**Text passage**
___
High forage yields and great forage quality are characteristics that growers desire in their alfalfa fields. However, producers are often focused on the weather to harvest hay or occupied with other farm duties that we do not pay attention to the details. Worms are one of these details that need to be considered this time of the year.
Worms have been voraciously feeding throughout at least the eastern 2/3 of Kansas for about the last 3 weeks. However, they have only recently gotten large enough to cause considerable damage and become a concern. The main problem in alfalfa seems to be a combination of fall armyworms (Figure 1), armyworms (Figure 2), and somewhat surprising, alfalfa caterpillars (Figure 3). Their appetite can cost you one harvest if an action is not quickly taken (Figure 4).
Figure 1: Fall armyworm. Photo credit: K-State Entomology
Figure 2: Armyworm. Photo credit: K-State Entomology
Figure 3: Alfalfa caterpillar. Photo credit: K-State Entomology
Figure 4: Alfalfa field after an intense worm defoliation. Photo by Bruno Pedreira, K-State Research and Extension.
Alfalfa caterpillars are usually quite common in alfalfa and soybeans, however, not at the densities detected this year. Alfalfa caterpillars pupate then emerge as the common yellow (Figure 5) or white butterflies usually seen flying around alfalfa and soybean fields.
___
**Challenges**
**a.** Answer these about the article on worms in alfalfa:
(i) For roughly how long have worms been feeding in eastern Kansas?
(ii) In which two crops are alfalfa caterpillars usually common?
(iii) What colors are the butterflies that alfalfa caterpillars emerge as?
**b.** Can you write out the article on worms in alfalfa word for word, from "Figure 1: Fall" up to and including "and soybean fields."?
**c.** How might the article on worms in alfalfa go on? Write what follows its last sentence.
___
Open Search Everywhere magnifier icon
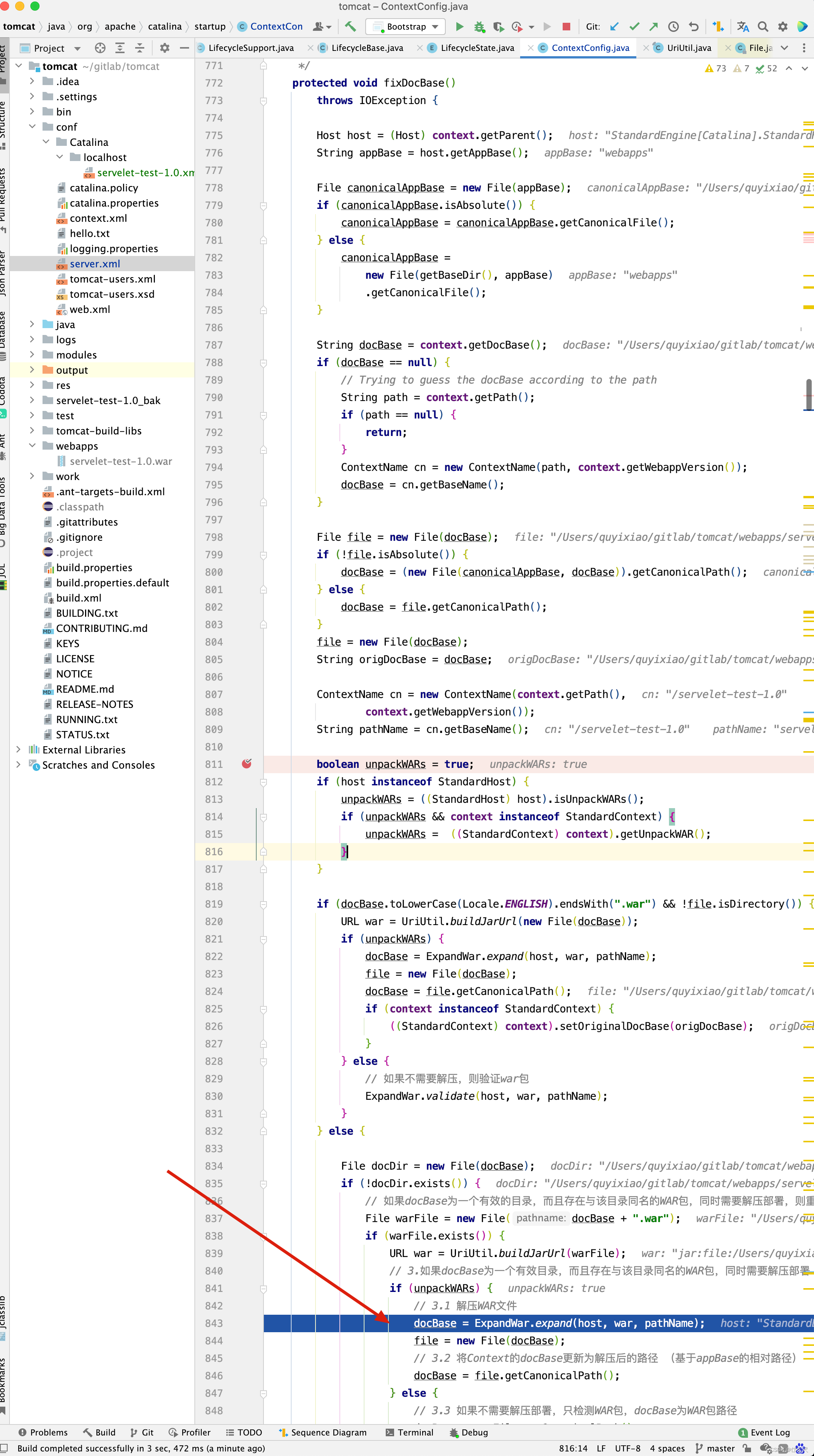The height and width of the screenshot is (1456, 814). point(763,27)
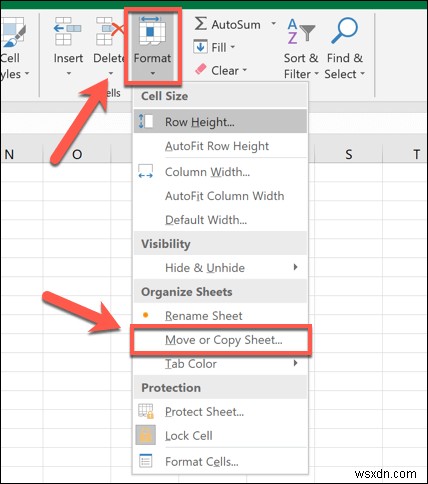Click the Sort & Filter icon

[x=301, y=31]
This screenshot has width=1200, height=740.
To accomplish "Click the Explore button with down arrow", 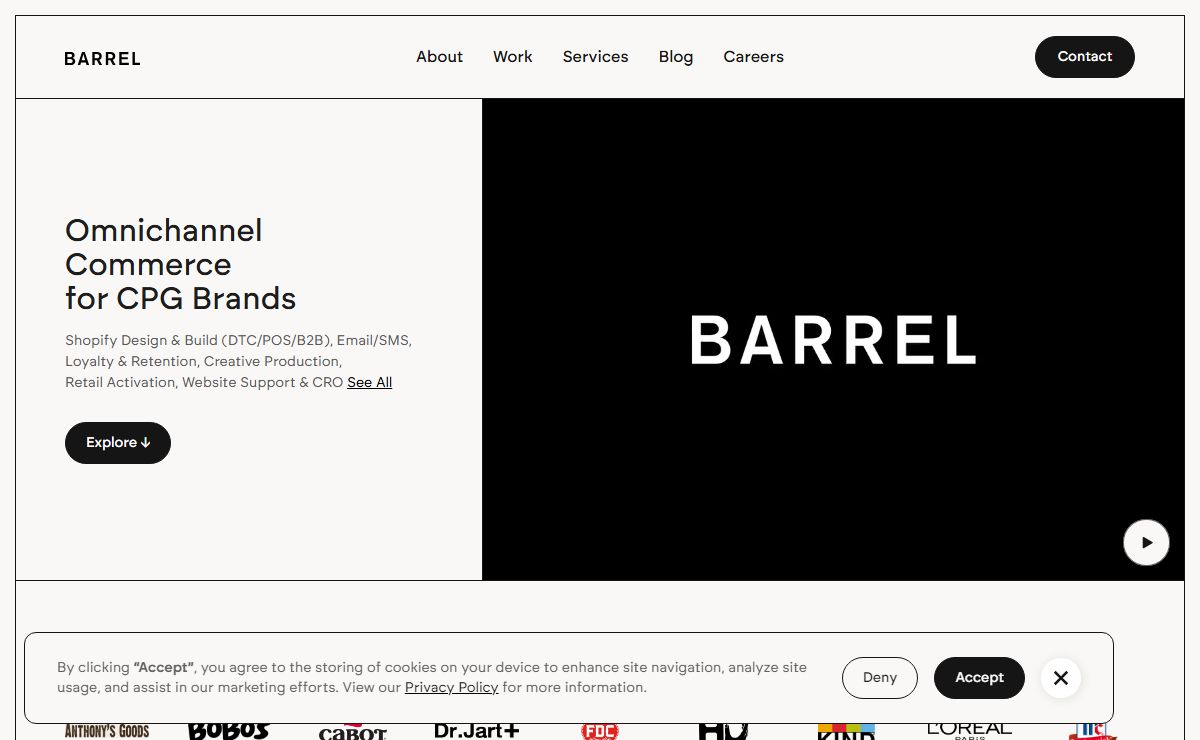I will [118, 443].
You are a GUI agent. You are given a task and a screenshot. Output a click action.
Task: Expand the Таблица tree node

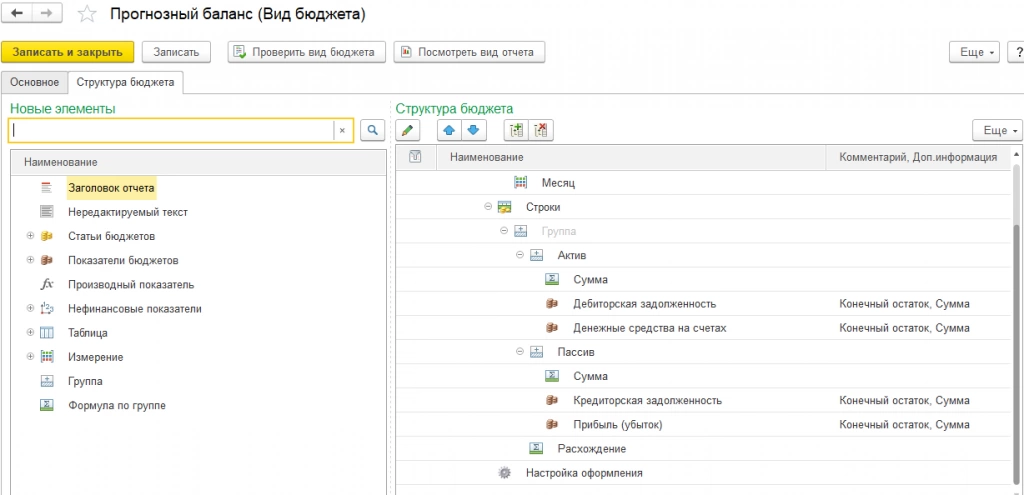31,333
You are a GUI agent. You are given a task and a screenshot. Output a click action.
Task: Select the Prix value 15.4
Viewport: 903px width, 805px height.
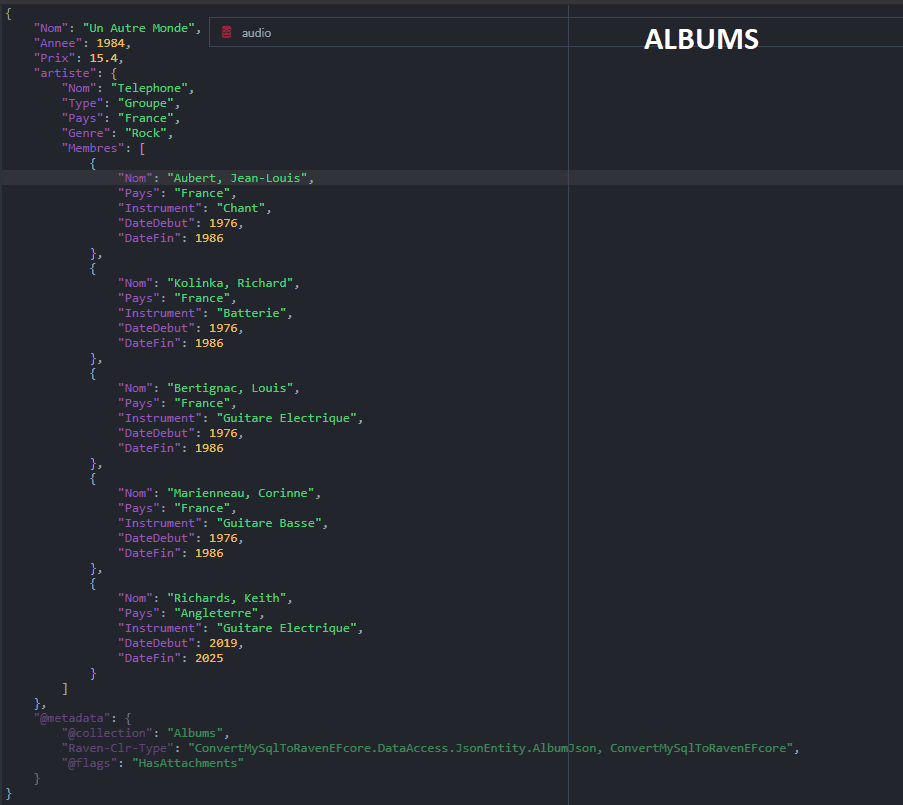click(105, 58)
___
**Answers**
**a.**
(i) About the last 3 weeks.
(ii) Alfalfa and soybeans.
(iii) Yellow or white.

**b.**
Figure 1: Fall armyworm. Photo credit: K-State Entomology
Figure 2: Armyworm. Photo credit: K-State Entomology
Figure 3: Alfalfa caterpillar. Photo credit: K-State Entomology
Figure 4: Alfalfa field after an intense worm defoliation. Photo by Bruno Pedreira, K-State Research and Extension.
Alfalfa caterpillars are usually quite common in alfalfa and soybeans, however, not at the densities detected this year. Alfalfa caterpillars pupate then emerge as the common yellow (Figure 5) or white butterflies usually seen flying around alfalfa and soybean fields.

**c.**
Regardless of which larval species, it is apparent that the majority of the larvae are relatively mature and thus will be/or are pupating soon. Pupation will probably take 4-5 days, then the adults will emerge, mate, and start depositing eggs. These eggs will hatch and then in 4-7 days the new, but very small, larvae will start the feeding process all over again. Armyworms will attack mainly grasses, i.e. brome, late-planted sorghum, wheat, etc. Alfalfa caterpillars will mostly stay in alfalfa or soybeans, before they get too mature, and fall armyworms may feed on just about any crop. However, sorghum should only be susceptible to "headworms" from flowering until soft dough.
All three species may have at least one more generation, if not more, until a hard freeze puts a stop to them. The most important point is to keep scouting your field to identify their presence before significant damage, thus avoiding large yield losses.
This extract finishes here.